The group then met a second time to discuss the evaluations completed at home (4 hours). Teachers were asked to re-assess all previously assessed learning objects based on the conclusions and adjustments agreed upon in the discussion. They were also asked to rate 10 more learning objects.
Three days later, the group met for a final time to discuss the evaluation of three more learning objects, chosen at random (4 hours). All teacher raters felt confident in evaluating the remaining learning objects and completed the 44 evaluations within the next six to seven days. Inter-rater reliability estimates (within one point) were as follows: rater 1 and rater 2, 96%; rater 1 and rater 3, 94%; rater 1 and rater 4, 95%; rater 2 and rater 3, 95%; rater 2 and rater 4, 96%; and rater 3 and rater 4, 95%.
Context in which learning objects were used
The mean amount of time spent on the learning object component of the lesson was 35.4 minutes (SD = 27.9, ± 6.8 minutes) with a range of 6 to 75 minutes. The most frequent reasons that teachers chose to use learning objects were to review a previous concept (n=34, 53%), to provide another way of looking at a concept (n=32, 50%), motivate students (n=28, 44%), and to introduce or explore a new concept before a lesson (n=20, 31%). Teachers rarely chose to use learning objects to teach a new concept (n=9, 14%), explore a new concept after a lesson (n=4, 6%), or to extend a concept (n=1, 2%).

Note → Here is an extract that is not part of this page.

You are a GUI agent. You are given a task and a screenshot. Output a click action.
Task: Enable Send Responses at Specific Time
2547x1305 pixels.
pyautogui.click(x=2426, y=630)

Almost all teachers (n=59, 92%) chose to have students work independently on their own computers. With respect to introducing the learning object, 61% (n=39) provided a brief introduction and 17% (n=11) formally demonstrated the learning object. In terms of supports provided, 33% (n=21) provided a worksheet, while 31% of the teachers (n=20) created a set of guiding questions. Thirty-nine percent (n=25) of the teachers chose to discuss the learning object after it had been used.
Variables for assessing validity - students
Four dependent variables were chosen to assess validity of the LOEM from the perspective of the student: learning, quality, engagement, and performance. Learning referred to a student's self assessment of how much a learning object helped them learn. Quality was determined by student perceptions of the quality of the learning object. Engagement referred to student ratings of how engaging or motivating a learning object was. Student performance was determined by calculating the percent difference between pre- and post-test created by each teacher based on content of the learning object used in class.

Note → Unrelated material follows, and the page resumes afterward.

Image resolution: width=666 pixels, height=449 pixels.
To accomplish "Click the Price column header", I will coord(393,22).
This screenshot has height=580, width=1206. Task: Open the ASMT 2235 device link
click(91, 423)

Student self assessment of learning, quality and engagement was collected using the Learning Object Evaluation Scale for Students (LOES-S). These constructs were selected based on a detailed review of the learning object literature over the past 10 years (Kay & Knaack, 2007). The scale showed good reliability (0.78 to 0.89), face validity, construct validity, convergent validity and predictive validity.
Variables for assessing validity - teachers
Three dependent variables were chosen to assess validity of the LOEM from the perspective of the teacher: learning, quality and engagement. After using a learning object, each teacher completed the Learning Object Evaluation Scale for Teachers (LOES-T) to determine his/her perceptions of (a) how much their students learned (learning construct), (b) the quality of the learning object (quality construct), and (c) how much their students were engaged with the learning object (engagement construct). Data from the LOES-T showed low to moderate reliability (0.63 for learning construct, 0.69 for learning object quality construct, 0.84 for engagement construct), and good construct validity using a principal components factor analysis. See Kay & Knaack (2007b) for a detailed analysis of the teacher based learning object scale.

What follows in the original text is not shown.